Here is another quick view of how the phase shift affects the wave shift in time.

If we have a sine wave like:
y=A*sin(w*t+ph)

we see inside the parentheses that w*t and ph are being added, and that must mean that they have the same dimensions. Since "w*t" is in units of frequency times the time, "ph" (the phase shift) must also be in units of time, but because the phase shift "ph" is constant and "w" is constant, the time for that part must also be constant. So we can equate the following:
ph=T*w

where T is a constant time value.
Now to calculate T, all we have to do is solve for T in that little equation, and we get:
T=ph/w

The final form then is:
A*sin(w*t+w*T)

and factoring inside we get:
A*sin(w*(t+T))

and now we can immediately see that any positive phase shift "adds" to the time value and thus makes the wave appear as if it is starting at some positive time value even when lower case "t" is zero.

I like the idea about "positvie phase shift moves the 'y' axis in the positive direction:" though read earlier in this thread, i'll have to give that post a like :)

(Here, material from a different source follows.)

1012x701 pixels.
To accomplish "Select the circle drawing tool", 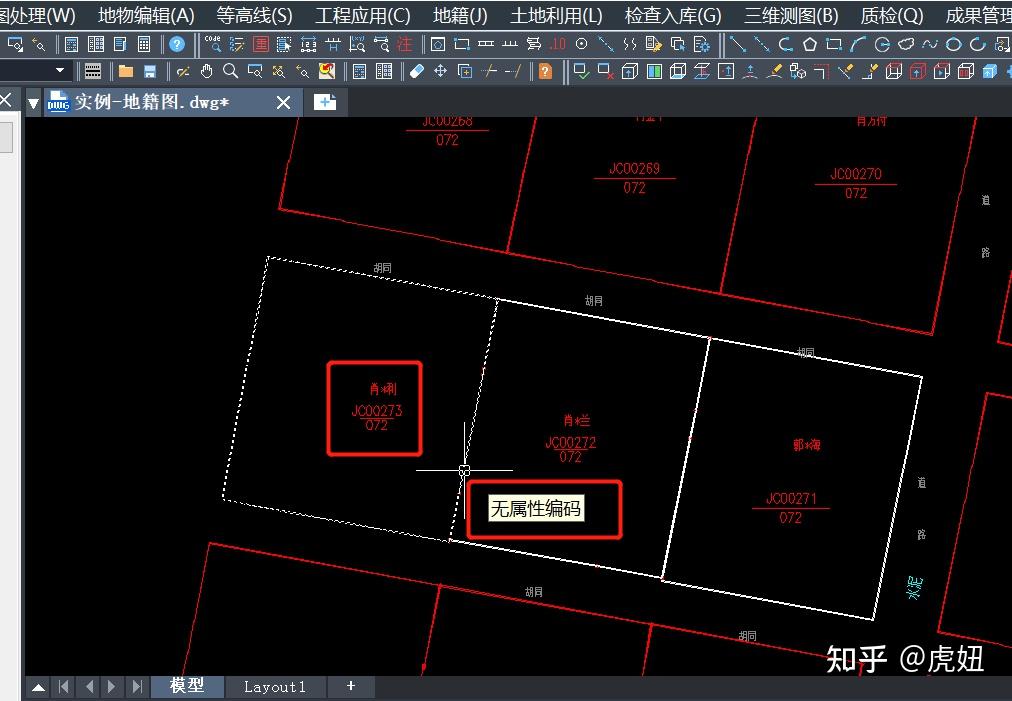I will click(883, 45).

There is one little catch however with any of these views, and that is when the phase shift is greater than 360 degrees we may see the opposite happen, depending on the actual value of the phase shift. That is because for many applications especially in filtering we often truncate the phase shift to angles less than 360 degrees. So if the original phase shift is positive and greater than 360 degrees we might see the y axis actually shift to the left. That's only a concern for angles over 360 degrees, and it wont always happen it depends on the actual value of the larger phase shift.
Do a couple and graph them and see for yourself, it's interesting.
Also keep in mind that for some applications even though we may see the plot shift the opposite way in an angle truncated expression we might still have to call it positive (or negative) because that kind of application may require that we maintain the entire phase shift rather than truncate it to an angle less than 360 degrees. This is a bit rare but still possible.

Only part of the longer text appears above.